Task statement | Return, word for word, the lines of the listing below from the one with "Click the BUSINESS SERVICES descriptor field" through the one with "Click the Opis", and no other lines.

Supplied data |
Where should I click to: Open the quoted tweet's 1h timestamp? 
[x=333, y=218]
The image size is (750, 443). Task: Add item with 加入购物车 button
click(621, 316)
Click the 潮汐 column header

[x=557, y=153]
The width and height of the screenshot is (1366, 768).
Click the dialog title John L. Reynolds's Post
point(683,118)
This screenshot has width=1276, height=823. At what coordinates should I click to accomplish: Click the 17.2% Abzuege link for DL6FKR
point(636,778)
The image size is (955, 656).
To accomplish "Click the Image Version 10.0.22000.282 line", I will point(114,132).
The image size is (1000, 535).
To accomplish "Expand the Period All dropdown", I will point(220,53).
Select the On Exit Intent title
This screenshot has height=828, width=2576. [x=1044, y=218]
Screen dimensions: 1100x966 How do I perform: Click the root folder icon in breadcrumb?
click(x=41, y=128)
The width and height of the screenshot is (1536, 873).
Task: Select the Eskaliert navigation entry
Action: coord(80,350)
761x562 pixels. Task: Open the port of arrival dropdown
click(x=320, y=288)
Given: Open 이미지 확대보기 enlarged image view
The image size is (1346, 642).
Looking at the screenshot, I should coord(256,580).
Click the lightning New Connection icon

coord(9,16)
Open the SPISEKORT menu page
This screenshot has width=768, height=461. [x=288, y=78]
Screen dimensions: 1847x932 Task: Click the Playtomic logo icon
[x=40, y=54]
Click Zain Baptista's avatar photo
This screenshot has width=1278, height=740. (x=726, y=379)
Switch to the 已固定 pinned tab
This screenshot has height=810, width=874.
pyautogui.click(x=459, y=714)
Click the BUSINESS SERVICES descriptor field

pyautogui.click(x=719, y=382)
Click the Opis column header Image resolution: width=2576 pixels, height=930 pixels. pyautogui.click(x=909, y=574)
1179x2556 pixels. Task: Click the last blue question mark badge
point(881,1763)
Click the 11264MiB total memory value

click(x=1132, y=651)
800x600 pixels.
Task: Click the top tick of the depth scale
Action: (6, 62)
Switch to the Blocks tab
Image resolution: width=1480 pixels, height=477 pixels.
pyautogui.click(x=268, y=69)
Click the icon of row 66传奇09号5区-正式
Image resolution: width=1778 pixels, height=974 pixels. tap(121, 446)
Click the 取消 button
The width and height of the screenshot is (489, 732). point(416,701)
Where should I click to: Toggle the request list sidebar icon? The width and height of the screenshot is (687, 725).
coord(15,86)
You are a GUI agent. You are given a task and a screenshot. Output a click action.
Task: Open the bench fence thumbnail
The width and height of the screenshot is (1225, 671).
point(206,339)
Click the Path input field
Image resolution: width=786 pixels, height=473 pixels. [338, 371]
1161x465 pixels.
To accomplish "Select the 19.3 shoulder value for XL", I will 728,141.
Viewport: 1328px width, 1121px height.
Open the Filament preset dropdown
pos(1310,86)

Reply to the exercise |
Click the BUSINESS SERVICES descriptor field

pyautogui.click(x=719, y=382)
Click the Opis column header Image resolution: width=2576 pixels, height=930 pixels. pyautogui.click(x=909, y=574)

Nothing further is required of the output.